No doubt under pressure from InBev bean counters to improve Bud Light numbers, Chibe felt he had to do something fast. So, like Andy England, his marketing counterpart at MillerCoors, did recently, Chibe simply decided to do something drastic. He completely upset the apple cart and gave Translation all the Bud Light business.
The move Chibe made Monday will, at the very least, buy him more time, even as one has to wonder if Chibe really knows what he’s doing in the world of beer. Chewing gum it ain’t. We certainly would not be the least bit surprised if we woke up one day six months or so from now and discovered Chibe was gone — just like Michael Francis, the former marketing guru at JCP, suddenly disappeared when things turned bleak there recently.
Translation has former Draftfcb beer account man aboard
So what of Translation, the ad agency with offices in New York and Chicago, that now has its big shot at glory?
The work the small shop has done in recent months for Bud Light Lime and Bud Light Platinum is slick. Much of it has a smooth, easy-to-digest music video vibe. Which is not surprising, given that agency leader Steve Stoute is a former music industry guy. But groundbreaking? Not really.
Now Translation will have to demonstrate that it really can handle the challenge. Stoute talked with a certain cocky confidence Monday about his agency’s ability to get the job done.
And he just might.
Ever so quietly, Stoute brought on board last month Sean McGrath, a former beer account executive at DraftFCB/Chicago. McGrath worked closely at Draft with Marty Stock, who spearheaded the huge MillerCoors account there before the business exited.

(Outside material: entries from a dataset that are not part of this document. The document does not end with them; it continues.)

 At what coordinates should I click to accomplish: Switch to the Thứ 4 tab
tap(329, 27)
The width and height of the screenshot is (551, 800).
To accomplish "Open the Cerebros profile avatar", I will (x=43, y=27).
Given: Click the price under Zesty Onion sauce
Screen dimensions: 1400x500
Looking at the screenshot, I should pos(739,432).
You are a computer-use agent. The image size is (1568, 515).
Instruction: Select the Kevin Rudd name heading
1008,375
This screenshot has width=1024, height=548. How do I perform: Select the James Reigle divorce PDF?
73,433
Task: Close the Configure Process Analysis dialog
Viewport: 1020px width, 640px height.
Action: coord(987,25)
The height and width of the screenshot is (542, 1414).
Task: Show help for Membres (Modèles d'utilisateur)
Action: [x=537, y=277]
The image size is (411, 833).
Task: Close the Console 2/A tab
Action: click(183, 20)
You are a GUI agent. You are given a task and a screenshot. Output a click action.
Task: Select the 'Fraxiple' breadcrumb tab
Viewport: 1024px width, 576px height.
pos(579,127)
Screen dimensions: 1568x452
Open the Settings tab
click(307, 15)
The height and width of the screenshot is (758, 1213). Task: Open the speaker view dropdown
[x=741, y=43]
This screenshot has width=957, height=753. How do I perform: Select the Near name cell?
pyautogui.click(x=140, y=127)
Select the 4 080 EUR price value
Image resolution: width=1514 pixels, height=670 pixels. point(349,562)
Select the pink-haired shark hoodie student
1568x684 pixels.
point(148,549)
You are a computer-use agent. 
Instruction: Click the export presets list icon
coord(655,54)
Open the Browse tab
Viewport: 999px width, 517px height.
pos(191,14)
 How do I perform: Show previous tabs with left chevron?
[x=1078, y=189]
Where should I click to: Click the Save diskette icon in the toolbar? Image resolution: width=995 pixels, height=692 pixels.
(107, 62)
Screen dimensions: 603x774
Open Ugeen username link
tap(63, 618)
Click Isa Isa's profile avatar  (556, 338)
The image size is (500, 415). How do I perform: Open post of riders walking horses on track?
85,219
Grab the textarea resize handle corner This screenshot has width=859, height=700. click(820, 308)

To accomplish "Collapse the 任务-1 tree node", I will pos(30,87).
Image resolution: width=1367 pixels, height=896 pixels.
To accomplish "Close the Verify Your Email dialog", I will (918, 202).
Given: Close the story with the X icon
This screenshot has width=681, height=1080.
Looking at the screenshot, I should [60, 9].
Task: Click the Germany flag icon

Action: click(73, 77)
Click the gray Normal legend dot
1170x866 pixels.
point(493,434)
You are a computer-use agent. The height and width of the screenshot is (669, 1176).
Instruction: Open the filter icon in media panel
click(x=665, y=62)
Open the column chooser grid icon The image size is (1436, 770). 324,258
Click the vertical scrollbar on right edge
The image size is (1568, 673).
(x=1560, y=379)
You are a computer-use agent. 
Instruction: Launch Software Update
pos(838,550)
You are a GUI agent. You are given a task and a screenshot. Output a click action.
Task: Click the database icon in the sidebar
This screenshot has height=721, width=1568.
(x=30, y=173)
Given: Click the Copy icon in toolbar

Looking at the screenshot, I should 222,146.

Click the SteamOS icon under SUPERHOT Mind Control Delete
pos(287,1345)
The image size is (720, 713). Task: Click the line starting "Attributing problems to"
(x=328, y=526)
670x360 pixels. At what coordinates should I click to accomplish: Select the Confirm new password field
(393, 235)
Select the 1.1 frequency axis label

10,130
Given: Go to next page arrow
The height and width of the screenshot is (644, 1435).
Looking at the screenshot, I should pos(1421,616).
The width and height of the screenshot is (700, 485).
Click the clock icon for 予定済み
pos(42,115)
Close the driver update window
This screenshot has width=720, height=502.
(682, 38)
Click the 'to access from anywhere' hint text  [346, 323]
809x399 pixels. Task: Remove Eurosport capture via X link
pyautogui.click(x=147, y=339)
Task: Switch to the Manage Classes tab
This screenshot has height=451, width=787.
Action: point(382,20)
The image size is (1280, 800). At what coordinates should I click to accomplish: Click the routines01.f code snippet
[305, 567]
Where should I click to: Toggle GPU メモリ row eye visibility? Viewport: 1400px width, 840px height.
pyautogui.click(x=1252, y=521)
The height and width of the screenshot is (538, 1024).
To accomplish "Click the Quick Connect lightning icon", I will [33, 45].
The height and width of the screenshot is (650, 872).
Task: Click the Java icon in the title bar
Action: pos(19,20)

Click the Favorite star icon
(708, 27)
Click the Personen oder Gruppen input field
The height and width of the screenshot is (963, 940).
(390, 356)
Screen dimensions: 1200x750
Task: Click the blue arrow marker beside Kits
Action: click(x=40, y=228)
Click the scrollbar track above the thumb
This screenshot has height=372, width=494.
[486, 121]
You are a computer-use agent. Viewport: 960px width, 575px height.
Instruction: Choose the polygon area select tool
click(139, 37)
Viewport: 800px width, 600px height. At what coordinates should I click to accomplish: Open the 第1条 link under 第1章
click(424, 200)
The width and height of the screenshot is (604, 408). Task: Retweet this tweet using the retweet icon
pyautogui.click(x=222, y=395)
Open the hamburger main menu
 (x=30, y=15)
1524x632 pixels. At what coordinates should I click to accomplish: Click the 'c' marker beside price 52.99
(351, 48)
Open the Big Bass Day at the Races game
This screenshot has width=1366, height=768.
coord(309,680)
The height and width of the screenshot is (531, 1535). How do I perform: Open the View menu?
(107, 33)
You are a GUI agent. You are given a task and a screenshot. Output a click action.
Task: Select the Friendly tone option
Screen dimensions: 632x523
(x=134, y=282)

Stock left Draft to head up the new Cavalry/Chicago shop that is handling Coors. Now McGrath, too, is back in the beer business at Translation’s Chicago office. By all accounts, both Stock and McGrath know the beer business well. So McGrath will undoubtedly be a huge help to Stoute on Bud Light.
Chibe is now betting big on Translation. But it’s still only a bet at this point. An earlier bet obviously didn’t work for Chibe. Just exactly what the eventual payoff will be this time around remains to be seen.